Yesterday I posted a snippet from the Wall Street Journal offering the eminently sensible suggestion that the bond market rallied, despite the indication that more FOMC rate hikes are likely, because the Committee's statement drew a picture of a relatively benign inflationary landscape. Then this morning brought this analysis from a New York Times article:

... it appeared that the drop below 4 percent was less a result of economic fundamentals than of technical factors in the Treasury market. Those included hedging against losses from a potential new surge in home mortgage refinancing if the yield on the 10-year note, which has a major impact on mortgage rates, falls even further.
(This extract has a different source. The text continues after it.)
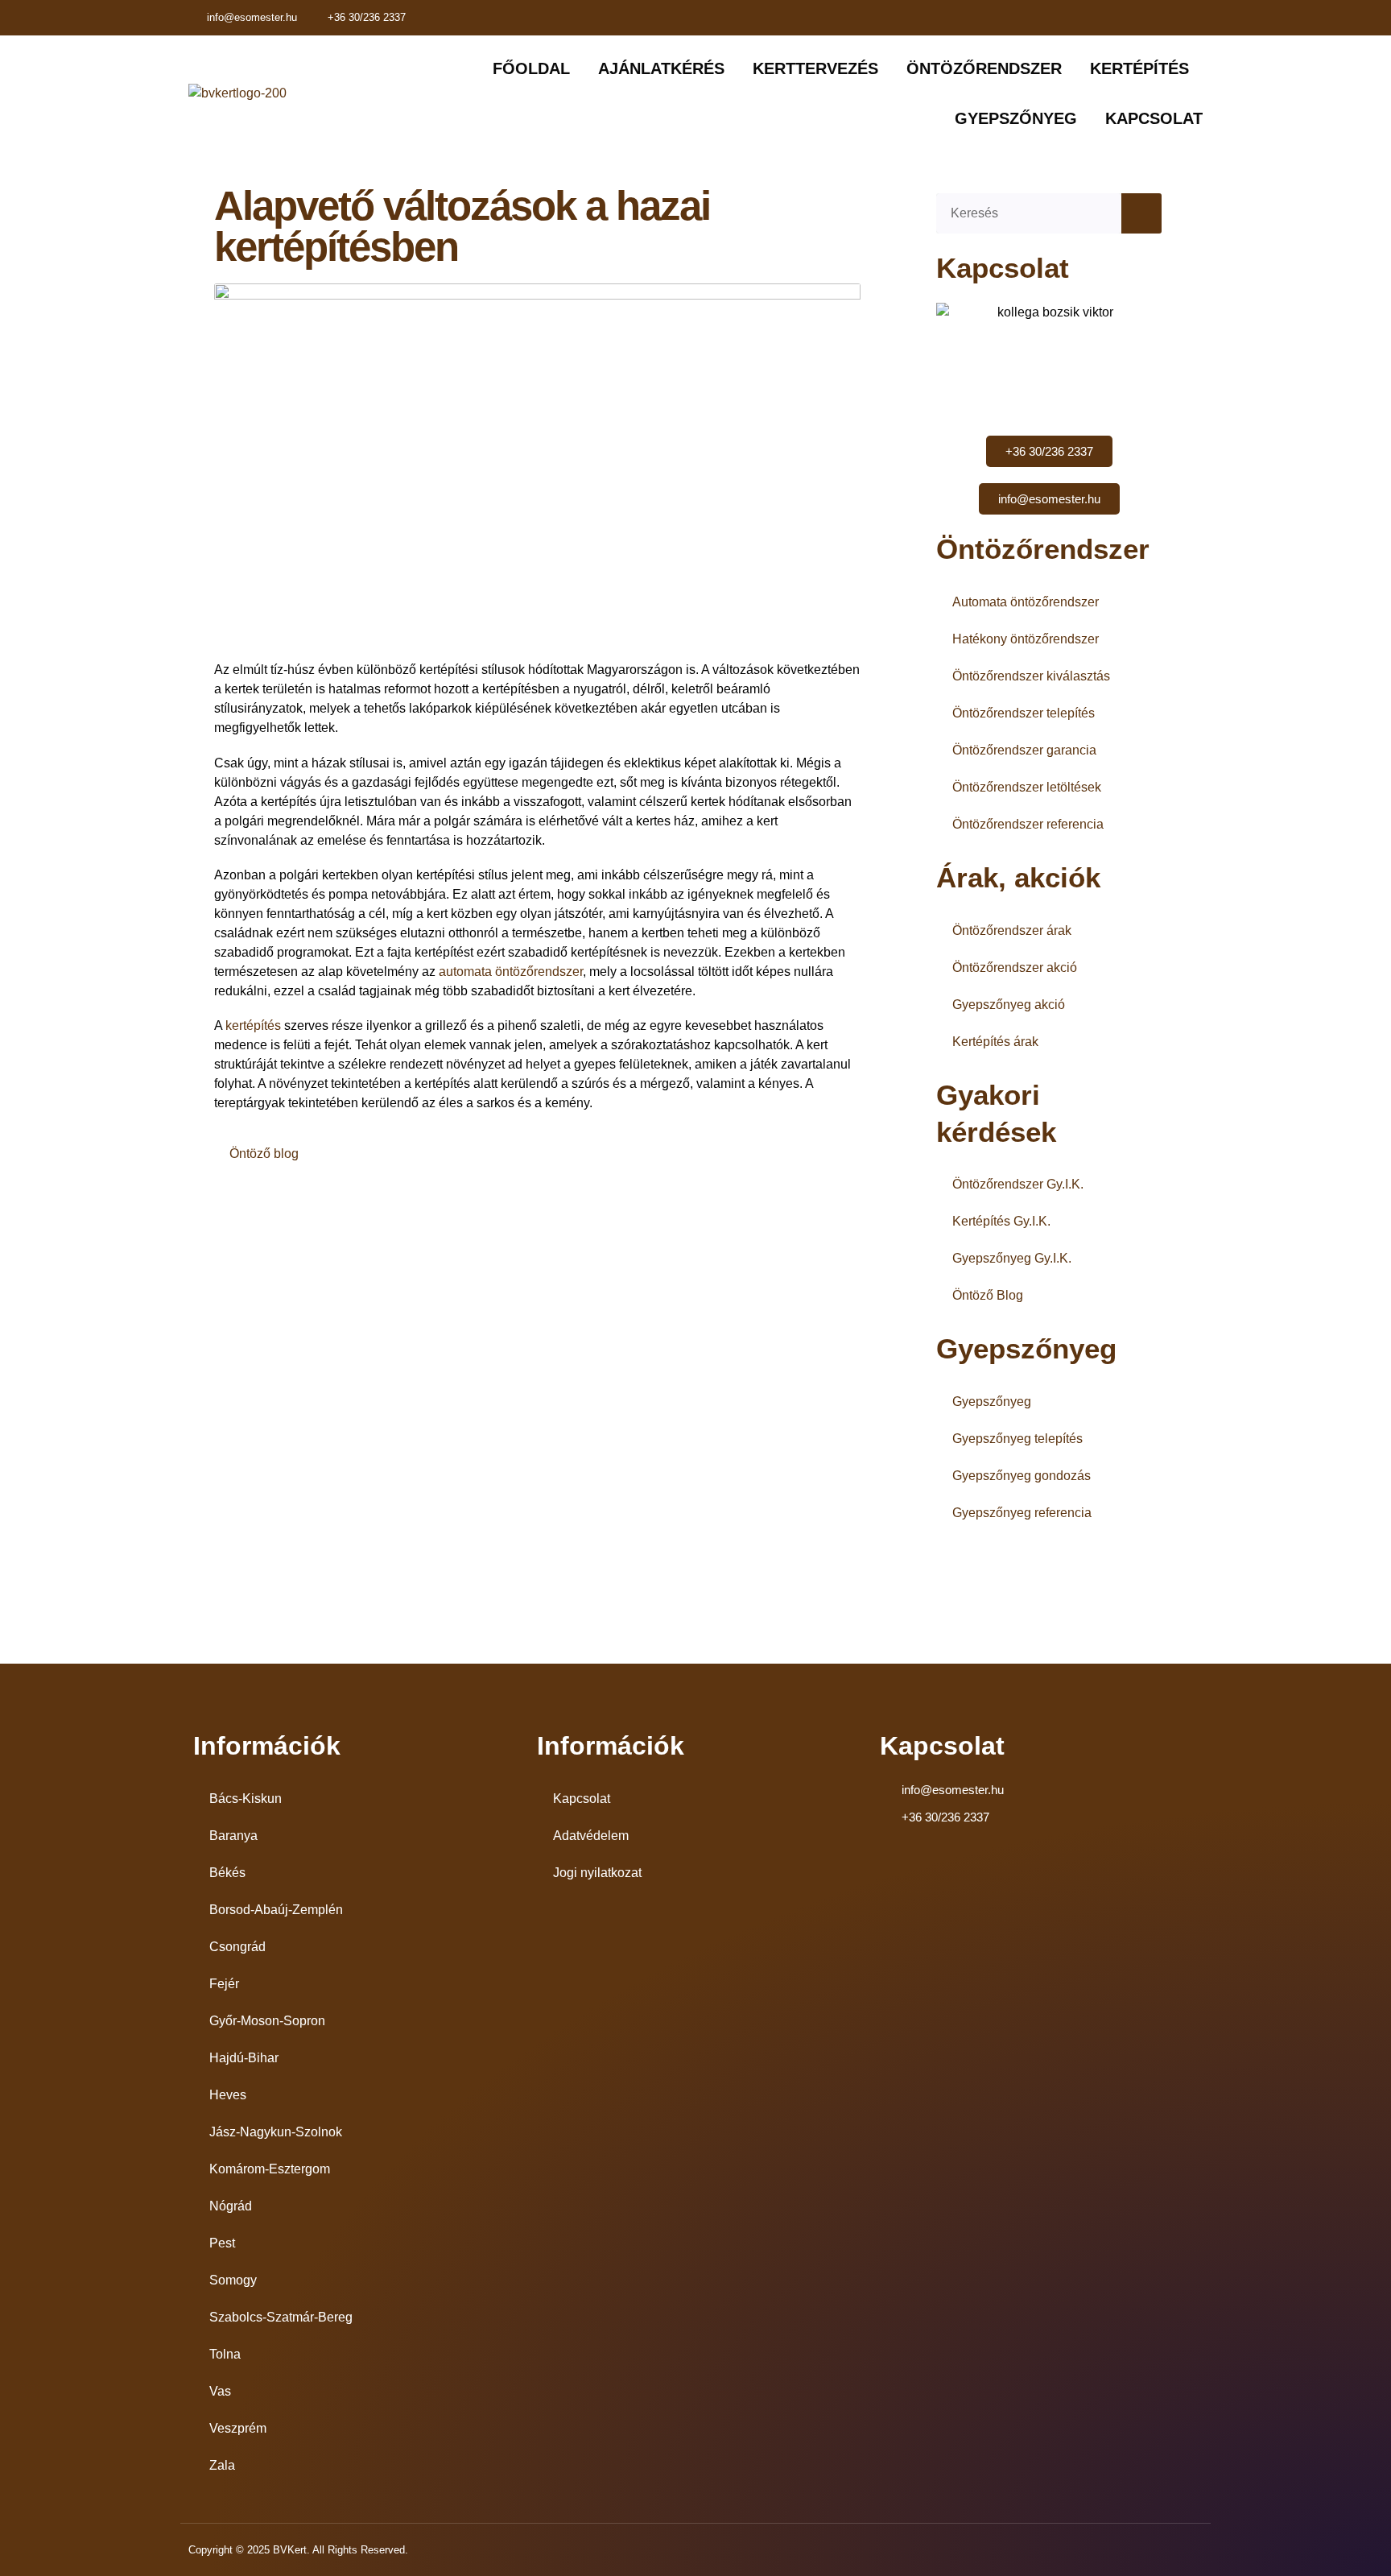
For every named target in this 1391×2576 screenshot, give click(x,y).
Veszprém (237, 2428)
If there is another refinancing surge, mortgages held by investors would be paid off and replaced with mortgages at lower interest rates. To hedge against this loss, the managers of big mortgage portfolios buy Treasury securities or similar instruments. The prices of these securities will rise if rates fall further, offsetting some of the losses from taking on new, lower-rate mortgages. This buying to hedge, however, also sends overall rates lower.

One analyst said Treasury yields were also being pushed lower by investors who had bet that longer-term rates would rise when the Federal Reserve began raising its benchmark rate. To reduce the losses from this bet, investors have to buy Treasury securities.

"These things tend to feed on themselves, and you get these swings in the market that get exaggerated," said William Prophet, an interest rate strategist at UBS.

Because of these technical factors, rates could fall further for a while and go much lower than expected. Rates, however, could pick up again when the technical buying slows down.

Now my head hurts. I'm sticking with the WSJ analysis over the NYT. But then again, that's my default position on almost every topic.